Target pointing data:

▼▼▼

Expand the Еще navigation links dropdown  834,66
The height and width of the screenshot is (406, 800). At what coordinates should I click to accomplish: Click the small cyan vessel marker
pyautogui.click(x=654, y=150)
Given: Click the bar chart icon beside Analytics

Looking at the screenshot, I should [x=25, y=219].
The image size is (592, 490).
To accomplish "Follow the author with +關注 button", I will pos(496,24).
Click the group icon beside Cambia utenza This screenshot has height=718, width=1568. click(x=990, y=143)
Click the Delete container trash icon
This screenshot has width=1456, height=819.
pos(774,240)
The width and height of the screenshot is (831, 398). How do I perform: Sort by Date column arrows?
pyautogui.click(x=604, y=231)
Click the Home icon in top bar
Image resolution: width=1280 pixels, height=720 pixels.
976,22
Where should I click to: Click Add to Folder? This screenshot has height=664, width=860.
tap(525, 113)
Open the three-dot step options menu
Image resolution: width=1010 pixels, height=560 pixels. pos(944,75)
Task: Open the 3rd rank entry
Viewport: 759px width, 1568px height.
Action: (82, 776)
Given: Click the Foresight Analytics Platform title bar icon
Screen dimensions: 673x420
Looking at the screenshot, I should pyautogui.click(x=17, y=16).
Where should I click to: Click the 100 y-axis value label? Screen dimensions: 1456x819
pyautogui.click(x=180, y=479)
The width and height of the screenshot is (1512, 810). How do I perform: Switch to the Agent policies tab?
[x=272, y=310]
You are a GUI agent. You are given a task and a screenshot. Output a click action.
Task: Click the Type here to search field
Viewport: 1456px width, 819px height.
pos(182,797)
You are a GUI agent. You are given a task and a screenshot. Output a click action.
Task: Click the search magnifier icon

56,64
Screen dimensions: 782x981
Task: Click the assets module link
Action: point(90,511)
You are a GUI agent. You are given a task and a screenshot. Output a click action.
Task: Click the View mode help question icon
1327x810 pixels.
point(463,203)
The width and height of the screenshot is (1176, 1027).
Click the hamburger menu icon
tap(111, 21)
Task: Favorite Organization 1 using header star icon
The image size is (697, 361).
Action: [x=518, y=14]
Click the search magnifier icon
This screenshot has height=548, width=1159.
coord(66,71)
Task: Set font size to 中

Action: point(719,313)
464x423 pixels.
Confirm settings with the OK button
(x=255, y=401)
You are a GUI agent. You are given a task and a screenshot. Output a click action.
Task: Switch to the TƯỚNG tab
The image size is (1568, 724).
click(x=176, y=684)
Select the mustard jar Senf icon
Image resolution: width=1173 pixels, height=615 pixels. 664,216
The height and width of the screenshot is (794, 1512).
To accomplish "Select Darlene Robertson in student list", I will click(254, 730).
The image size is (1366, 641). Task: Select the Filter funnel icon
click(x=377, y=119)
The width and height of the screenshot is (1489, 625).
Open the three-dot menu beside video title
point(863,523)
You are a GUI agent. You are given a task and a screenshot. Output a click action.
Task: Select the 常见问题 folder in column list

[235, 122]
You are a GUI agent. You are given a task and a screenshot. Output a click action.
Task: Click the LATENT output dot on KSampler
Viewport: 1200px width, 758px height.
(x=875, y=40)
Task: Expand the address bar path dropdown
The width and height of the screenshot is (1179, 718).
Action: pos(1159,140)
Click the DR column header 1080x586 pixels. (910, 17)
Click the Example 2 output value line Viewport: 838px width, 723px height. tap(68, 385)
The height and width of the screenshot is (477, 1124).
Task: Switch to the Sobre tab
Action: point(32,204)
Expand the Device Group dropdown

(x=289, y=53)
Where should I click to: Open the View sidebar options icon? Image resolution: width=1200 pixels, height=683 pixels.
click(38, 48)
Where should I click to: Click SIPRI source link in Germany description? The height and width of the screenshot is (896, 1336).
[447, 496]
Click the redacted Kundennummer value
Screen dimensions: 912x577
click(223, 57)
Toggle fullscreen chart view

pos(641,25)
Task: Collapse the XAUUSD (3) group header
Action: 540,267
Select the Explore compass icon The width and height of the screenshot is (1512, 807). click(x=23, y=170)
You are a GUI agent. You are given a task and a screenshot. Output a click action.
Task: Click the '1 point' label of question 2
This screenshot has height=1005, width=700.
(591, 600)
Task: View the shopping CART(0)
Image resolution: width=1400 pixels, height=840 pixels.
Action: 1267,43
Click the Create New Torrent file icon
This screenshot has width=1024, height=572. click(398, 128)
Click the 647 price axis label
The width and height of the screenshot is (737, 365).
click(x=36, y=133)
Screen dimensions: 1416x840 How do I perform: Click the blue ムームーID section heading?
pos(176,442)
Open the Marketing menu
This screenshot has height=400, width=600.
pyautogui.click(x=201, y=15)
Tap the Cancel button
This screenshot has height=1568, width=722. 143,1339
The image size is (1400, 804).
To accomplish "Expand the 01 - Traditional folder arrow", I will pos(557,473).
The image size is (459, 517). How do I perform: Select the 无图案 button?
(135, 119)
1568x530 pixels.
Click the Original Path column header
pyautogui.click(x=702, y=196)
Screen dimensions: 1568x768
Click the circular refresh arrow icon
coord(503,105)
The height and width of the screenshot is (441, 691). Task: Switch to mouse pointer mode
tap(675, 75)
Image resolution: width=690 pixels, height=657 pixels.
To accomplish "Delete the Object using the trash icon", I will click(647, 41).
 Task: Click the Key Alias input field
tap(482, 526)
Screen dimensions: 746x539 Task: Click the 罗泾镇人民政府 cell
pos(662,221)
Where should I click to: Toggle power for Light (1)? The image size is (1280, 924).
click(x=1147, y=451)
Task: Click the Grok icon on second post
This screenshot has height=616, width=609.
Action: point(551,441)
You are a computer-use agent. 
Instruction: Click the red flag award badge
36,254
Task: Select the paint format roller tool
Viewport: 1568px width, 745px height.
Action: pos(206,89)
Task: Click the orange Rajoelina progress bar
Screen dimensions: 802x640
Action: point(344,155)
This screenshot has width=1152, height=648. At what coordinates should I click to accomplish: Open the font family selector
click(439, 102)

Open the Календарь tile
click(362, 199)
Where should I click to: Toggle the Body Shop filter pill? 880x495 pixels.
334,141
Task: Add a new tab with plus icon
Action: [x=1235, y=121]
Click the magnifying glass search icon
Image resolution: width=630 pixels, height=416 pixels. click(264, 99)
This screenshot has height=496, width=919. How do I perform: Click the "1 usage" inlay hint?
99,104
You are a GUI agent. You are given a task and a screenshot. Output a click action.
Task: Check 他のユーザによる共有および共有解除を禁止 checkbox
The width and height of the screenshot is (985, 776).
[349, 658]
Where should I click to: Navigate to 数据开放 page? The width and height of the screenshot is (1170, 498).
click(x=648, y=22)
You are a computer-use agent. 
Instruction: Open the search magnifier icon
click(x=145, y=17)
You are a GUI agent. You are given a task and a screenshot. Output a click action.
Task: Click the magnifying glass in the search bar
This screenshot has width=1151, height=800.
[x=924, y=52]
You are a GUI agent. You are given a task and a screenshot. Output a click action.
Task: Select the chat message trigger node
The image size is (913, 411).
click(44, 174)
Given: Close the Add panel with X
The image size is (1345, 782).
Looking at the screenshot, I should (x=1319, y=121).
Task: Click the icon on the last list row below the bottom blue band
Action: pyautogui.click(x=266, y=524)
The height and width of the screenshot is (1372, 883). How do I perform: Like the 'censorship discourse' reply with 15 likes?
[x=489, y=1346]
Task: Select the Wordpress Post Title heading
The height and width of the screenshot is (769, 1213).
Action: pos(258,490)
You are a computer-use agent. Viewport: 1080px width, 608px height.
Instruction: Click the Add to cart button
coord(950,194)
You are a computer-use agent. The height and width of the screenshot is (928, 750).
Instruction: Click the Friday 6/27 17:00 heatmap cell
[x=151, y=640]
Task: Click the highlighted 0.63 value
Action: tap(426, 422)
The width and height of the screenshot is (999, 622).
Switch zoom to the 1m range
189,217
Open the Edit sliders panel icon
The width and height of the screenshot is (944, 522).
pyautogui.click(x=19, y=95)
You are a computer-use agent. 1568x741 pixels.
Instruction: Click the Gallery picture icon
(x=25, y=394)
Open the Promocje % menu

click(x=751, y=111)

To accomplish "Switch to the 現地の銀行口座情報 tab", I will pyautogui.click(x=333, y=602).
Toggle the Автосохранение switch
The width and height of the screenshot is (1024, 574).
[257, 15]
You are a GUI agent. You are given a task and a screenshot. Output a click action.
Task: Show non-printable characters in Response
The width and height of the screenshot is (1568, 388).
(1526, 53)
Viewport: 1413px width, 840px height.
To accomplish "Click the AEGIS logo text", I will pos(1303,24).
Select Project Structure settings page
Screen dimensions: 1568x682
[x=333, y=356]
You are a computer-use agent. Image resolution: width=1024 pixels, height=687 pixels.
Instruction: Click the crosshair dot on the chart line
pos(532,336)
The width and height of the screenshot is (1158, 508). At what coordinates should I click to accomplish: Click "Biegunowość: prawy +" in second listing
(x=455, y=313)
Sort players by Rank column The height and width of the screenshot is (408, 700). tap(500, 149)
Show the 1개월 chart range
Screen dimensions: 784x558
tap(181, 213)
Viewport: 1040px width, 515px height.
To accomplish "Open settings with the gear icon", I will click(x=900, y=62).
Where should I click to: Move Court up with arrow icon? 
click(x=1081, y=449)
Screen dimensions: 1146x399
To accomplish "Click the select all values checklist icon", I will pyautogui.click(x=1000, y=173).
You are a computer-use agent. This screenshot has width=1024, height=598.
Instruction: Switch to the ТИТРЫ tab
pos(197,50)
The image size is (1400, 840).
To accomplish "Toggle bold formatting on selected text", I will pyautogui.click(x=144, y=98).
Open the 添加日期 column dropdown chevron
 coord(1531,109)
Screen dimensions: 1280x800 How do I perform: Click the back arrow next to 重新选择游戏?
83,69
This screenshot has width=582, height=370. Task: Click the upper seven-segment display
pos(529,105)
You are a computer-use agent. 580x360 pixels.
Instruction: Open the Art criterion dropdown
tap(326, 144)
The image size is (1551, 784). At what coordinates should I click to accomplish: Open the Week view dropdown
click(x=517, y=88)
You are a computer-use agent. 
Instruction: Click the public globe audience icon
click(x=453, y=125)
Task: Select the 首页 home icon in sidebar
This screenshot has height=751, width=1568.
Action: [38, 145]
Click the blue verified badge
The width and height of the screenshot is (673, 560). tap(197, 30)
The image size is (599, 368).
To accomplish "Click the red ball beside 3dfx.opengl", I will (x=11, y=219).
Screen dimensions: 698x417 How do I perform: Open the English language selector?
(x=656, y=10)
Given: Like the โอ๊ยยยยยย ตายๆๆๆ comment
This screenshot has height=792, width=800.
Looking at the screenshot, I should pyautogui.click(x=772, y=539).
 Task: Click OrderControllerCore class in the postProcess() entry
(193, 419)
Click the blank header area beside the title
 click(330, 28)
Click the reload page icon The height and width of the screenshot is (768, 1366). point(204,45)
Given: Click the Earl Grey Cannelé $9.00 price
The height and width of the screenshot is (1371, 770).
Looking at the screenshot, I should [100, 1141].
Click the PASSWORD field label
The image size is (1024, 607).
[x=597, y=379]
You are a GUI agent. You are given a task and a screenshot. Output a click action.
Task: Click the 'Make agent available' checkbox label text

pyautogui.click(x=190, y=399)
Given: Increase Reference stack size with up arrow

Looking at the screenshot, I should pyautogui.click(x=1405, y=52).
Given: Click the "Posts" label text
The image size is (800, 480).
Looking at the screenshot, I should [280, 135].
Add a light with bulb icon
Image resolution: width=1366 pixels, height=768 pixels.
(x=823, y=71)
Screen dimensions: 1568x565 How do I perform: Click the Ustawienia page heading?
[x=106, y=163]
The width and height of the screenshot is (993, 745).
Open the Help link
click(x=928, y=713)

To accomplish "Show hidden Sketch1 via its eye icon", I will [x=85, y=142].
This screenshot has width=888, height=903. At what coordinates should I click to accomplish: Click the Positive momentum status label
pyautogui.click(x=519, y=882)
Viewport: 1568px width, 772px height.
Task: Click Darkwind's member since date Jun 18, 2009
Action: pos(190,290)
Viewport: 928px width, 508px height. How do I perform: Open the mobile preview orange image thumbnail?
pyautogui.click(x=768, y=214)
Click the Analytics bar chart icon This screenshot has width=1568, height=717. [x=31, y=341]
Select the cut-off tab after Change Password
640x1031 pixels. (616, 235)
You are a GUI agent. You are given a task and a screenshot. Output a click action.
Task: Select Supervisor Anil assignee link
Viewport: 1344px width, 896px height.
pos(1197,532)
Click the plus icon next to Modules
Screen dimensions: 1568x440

▲▲▲

#### EXERCISE BRIEF:
Please lay out everything from the line containing "Select Project Structure settings page" down to the line containing "click(x=517, y=88)", both included, as a Markdown table with the columns Row and Text. Number each row and leave out any blank lines.

#### THE RESPONSE:
| Row | Text |
|---|---|
| 1 | Select Project Structure settings page |
| 2 | Screen dimensions: 1568x682 |
| 3 | [x=333, y=356] |
| 4 | You are a computer-use agent. Image resolution: width=1024 pixels, height=687 pixels. |
| 5 | Instruction: Click the crosshair dot on the chart line |
| 6 | pos(532,336) |
| 7 | The width and height of the screenshot is (1158, 508). At what coordinates should I click to accomplish: Click "Biegunowość: prawy +" in second listing |
| 8 | (x=455, y=313) |
| 9 | Sort players by Rank column The height and width of the screenshot is (408, 700). tap(500, 149) |
| 10 | Show the 1개월 chart range |
| 11 | Screen dimensions: 784x558 |
| 12 | tap(181, 213) |
| 13 | Viewport: 1040px width, 515px height. |
| 14 | To accomplish "Open settings with the gear icon", I will click(x=900, y=62). |
| 15 | Where should I click to: Move Court up with arrow icon?  |
| 16 | click(x=1081, y=449) |
| 17 | Screen dimensions: 1146x399 |
| 18 | To accomplish "Click the select all values checklist icon", I will pyautogui.click(x=1000, y=173). |
| 19 | You are a computer-use agent. This screenshot has width=1024, height=598. |
| 20 | Instruction: Switch to the ТИТРЫ tab |
| 21 | pos(197,50) |
| 22 | The image size is (1400, 840). |
| 23 | To accomplish "Toggle bold formatting on selected text", I will pyautogui.click(x=144, y=98). |
| 24 | Open the 添加日期 column dropdown chevron |
| 25 |  coord(1531,109) |
| 26 | Screen dimensions: 1280x800 How do I perform: Click the back arrow next to 重新选择游戏? |
| 27 | 83,69 |
| 28 | This screenshot has width=582, height=370. Task: Click the upper seven-segment display |
| 29 | pos(529,105) |
| 30 | You are a computer-use agent. 580x360 pixels. |
| 31 | Instruction: Open the Art criterion dropdown |
| 32 | tap(326, 144) |
| 33 | The image size is (1551, 784). At what coordinates should I click to accomplish: Open the Week view dropdown |
| 34 | click(x=517, y=88) |